These are some important coping tactics to deal with toddlers crying at bedtime and will help to address your toddler's crying sounds
Coping with Crying Toddler
- Remember not to reward or give your child what he or she is asking for during that particular phase as that would teach the child that crying is the best method of getting his or her own way.
- If there are obvious causes that you can handle and genuine reasons behind your toddler’s crying such as tiredness or hunger, it is important to deal with them and address the needs. Do not neglect these factors as they are extremely important to the child and crying is the only way that the toddler can seek help.
- During particular times when your toddler is behaving better or is polite when asking for something, remember to reward such behavior and give plenty of positive remarks in order to encourage such behavior.
- One important way of ensuring that your toddler does not resort to crying is to respond as soon as possible when your toddler asks for something even though your response might be negative.
- Ensure that your toddler remains busy with interesting and recreational activities and toys that can occupy his or her mind and encourage him or her to learn; this will keep your child busy.
- During times when you do not want to give in to what you're toddler is asking for, the best way to do it is to explain the reason behind it. For example, you can say, "No, you cannot have that particular food right now as dinner will be ready any minute now."
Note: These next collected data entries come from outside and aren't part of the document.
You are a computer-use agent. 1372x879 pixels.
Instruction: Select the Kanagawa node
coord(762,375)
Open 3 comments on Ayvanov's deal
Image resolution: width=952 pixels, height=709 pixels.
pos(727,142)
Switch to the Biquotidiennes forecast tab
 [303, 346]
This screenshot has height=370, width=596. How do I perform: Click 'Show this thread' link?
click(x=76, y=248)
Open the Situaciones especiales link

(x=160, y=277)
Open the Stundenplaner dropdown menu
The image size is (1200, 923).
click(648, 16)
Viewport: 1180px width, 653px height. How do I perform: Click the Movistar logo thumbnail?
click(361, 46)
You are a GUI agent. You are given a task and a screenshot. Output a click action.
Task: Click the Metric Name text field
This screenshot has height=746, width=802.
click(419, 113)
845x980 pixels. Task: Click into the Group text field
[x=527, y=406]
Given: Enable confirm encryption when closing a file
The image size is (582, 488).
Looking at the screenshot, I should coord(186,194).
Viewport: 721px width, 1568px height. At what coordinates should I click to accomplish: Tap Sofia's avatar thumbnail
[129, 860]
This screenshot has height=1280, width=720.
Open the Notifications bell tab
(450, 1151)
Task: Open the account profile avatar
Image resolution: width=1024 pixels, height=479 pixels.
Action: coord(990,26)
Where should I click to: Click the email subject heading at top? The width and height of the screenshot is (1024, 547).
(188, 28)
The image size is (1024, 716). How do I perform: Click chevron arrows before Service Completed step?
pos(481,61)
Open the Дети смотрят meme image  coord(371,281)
- Child experts opine that when children proclaim, "I want" - what they are really trying to say or what they actually mean is that they need the parent's whole and undivided attention. In order to divert your child's attention from his 'want', you can adopt simple methods such as a warm hug or a bit of praise or spending some time with your child by placing him or her on your lap and reading a book. It is possible that your child may forget about the "want" and then go back to playing again.